Limitations of this study are the mentioned selection bias for the enhanced and unenhanced CT scans and the relatively low patient numbers. The retrospective nature of this investigation entails the possibility that some adverse events might have been missed in some patients as we had to rely on electronic medical records. To minimize this effect, we only included patients with a sufficient clinical information available.

Finally, the exact characteristics of the used contrast agents could not be extracted retrospectively from the available data in all patients; therefore, we could not compare the potential side effects of different ICAs with each other.

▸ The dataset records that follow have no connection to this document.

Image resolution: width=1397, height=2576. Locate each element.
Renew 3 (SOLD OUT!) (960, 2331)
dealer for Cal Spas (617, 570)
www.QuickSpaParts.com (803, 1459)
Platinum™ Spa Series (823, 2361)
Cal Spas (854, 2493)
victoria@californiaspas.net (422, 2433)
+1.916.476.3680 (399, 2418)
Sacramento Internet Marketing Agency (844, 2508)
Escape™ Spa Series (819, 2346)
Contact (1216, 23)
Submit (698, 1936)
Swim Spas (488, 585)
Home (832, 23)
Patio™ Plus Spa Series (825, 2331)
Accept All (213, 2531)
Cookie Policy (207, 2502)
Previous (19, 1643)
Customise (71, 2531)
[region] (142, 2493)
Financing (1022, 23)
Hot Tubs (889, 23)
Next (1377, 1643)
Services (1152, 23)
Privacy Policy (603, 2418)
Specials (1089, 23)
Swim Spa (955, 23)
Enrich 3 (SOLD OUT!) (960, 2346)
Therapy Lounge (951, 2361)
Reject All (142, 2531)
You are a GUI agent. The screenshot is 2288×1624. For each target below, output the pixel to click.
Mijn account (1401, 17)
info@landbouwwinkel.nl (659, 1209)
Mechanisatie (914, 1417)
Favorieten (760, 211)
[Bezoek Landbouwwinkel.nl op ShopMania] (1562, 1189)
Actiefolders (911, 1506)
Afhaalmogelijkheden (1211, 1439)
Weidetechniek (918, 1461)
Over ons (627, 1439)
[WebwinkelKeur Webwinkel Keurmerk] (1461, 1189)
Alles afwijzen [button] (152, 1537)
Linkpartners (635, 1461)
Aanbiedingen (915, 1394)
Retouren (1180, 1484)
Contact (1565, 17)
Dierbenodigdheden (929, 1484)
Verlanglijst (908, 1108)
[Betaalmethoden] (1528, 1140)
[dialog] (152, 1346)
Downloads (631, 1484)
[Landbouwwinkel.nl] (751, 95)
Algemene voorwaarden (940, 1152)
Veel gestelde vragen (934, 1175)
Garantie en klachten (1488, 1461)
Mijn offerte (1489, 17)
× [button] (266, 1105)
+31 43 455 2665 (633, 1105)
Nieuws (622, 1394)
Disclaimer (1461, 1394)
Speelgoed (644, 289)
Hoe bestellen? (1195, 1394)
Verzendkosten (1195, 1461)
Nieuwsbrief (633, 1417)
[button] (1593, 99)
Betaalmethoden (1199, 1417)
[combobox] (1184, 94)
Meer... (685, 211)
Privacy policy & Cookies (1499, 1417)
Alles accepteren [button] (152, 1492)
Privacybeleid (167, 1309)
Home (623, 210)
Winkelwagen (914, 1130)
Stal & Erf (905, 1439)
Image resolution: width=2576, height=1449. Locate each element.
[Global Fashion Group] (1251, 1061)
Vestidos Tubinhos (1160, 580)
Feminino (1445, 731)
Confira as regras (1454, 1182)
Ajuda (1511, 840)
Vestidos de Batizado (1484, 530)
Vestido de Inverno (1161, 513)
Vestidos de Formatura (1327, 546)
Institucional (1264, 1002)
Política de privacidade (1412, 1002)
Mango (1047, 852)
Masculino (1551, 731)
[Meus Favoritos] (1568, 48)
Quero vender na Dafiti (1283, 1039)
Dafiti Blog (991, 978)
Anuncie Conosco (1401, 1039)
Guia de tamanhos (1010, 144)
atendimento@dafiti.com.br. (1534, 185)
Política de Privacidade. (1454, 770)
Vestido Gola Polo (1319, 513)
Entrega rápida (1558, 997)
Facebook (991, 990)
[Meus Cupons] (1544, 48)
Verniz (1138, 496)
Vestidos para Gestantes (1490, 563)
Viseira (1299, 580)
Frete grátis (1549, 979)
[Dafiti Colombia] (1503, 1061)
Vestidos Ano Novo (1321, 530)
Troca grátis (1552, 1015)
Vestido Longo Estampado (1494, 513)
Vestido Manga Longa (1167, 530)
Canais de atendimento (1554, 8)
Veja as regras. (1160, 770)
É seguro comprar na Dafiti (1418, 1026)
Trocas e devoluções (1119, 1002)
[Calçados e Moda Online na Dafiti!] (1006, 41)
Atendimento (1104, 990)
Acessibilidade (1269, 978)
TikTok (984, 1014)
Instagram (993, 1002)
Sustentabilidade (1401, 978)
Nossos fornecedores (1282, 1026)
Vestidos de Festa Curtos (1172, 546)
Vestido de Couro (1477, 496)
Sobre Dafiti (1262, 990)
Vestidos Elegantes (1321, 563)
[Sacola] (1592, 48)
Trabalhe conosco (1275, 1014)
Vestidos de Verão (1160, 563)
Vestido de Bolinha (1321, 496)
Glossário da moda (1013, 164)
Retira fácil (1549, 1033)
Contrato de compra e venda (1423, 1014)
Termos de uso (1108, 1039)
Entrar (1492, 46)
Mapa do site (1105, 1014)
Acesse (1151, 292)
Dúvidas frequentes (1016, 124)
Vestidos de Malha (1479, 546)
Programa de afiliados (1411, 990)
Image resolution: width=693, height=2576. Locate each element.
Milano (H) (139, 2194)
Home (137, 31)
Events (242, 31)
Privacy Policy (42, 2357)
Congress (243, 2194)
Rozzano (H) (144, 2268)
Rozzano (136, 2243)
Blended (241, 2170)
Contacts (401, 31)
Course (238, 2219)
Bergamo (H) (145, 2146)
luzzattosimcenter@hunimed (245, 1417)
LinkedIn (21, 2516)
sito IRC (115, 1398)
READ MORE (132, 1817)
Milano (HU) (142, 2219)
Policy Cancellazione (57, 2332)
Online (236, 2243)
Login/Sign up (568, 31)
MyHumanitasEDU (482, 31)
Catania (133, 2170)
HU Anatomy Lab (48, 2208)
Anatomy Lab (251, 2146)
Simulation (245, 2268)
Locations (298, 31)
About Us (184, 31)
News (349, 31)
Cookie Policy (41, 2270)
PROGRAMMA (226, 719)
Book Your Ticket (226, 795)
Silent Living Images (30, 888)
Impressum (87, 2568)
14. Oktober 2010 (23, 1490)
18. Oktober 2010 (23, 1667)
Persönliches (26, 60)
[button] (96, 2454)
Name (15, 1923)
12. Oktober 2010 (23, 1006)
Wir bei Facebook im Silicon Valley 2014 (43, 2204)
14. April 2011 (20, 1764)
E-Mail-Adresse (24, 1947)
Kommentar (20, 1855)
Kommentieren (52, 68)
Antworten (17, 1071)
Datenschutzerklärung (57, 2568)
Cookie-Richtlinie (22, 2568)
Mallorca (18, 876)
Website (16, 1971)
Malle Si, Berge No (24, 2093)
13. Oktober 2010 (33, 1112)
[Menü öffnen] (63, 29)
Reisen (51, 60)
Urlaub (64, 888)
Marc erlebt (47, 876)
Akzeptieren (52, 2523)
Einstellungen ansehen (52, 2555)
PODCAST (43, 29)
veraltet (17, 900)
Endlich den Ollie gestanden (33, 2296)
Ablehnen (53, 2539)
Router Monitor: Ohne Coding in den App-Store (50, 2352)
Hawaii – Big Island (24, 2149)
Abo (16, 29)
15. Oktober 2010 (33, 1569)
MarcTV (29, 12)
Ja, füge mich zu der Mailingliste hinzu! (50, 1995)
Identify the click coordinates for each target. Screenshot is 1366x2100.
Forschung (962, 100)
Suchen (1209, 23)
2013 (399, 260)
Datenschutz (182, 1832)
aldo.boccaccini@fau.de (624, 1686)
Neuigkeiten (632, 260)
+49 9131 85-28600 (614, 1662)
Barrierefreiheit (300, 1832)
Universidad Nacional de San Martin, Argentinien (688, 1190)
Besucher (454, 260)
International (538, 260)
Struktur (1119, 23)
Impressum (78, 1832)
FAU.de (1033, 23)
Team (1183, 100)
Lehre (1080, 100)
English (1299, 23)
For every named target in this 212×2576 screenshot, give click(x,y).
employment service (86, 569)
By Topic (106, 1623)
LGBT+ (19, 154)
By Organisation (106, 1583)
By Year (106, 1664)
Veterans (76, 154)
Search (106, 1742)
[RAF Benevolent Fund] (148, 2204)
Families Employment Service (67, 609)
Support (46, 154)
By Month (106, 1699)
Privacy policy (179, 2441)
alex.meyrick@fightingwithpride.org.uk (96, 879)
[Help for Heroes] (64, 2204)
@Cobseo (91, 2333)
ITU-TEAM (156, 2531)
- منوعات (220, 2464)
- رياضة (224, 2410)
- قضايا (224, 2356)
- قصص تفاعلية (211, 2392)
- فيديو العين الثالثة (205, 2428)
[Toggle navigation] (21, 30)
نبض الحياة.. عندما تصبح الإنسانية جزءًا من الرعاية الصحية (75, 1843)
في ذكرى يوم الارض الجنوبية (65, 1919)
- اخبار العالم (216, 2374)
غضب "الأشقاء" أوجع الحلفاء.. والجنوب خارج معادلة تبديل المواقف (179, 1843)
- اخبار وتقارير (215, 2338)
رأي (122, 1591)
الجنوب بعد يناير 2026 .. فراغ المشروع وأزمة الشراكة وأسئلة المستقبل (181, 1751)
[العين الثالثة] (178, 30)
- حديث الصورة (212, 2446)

Our figures are comparable to the only other literature reference reporting delayed exacerbation of myasthenic symptoms after low-osmolality intravenous contrast agents. Somashekar et al. [3] observed MG-related symptom exacerbation in 12.5% of patients within 45 days, though the median delay was only 2.5 days, shorter than the 11 days in our study. The authors could not separate any direct effect of the contrast agent versus that mediated by any concurrent diseases on the worsening of myasthenia gravis, a causal relationship between ICA and MG worsening remained, therefore, undetermined.

Summarizing our data and interpreting those of other authors, we conclude that an acute, non-MG-related adverse reaction is a rare event with a risk comparable to other patients. A delayed worsening of myasthenia gravis-related symptoms might occur in approximately 12% of patients after ICA administration. In most cases, this delayed reaction seems to be a purely temporal rather than a causative association. However, given the inevitable uncertainty regarding this analysis, a causative relationship cannot be excluded in all cases, a view which was only recently exemplified by the case report of a patient developing a myasthenic crisis hours after injection of a low-osmolality ICA [16].

Balancing risks and benefits, we argue that with justified indications for contrast-enhanced CT scans, ICAs should not be generally withheld from patients with myasthenia gravis. Further prospective studies are clearly necessary to evaluate the true risk of ICAs in patients with myasthenia gravis.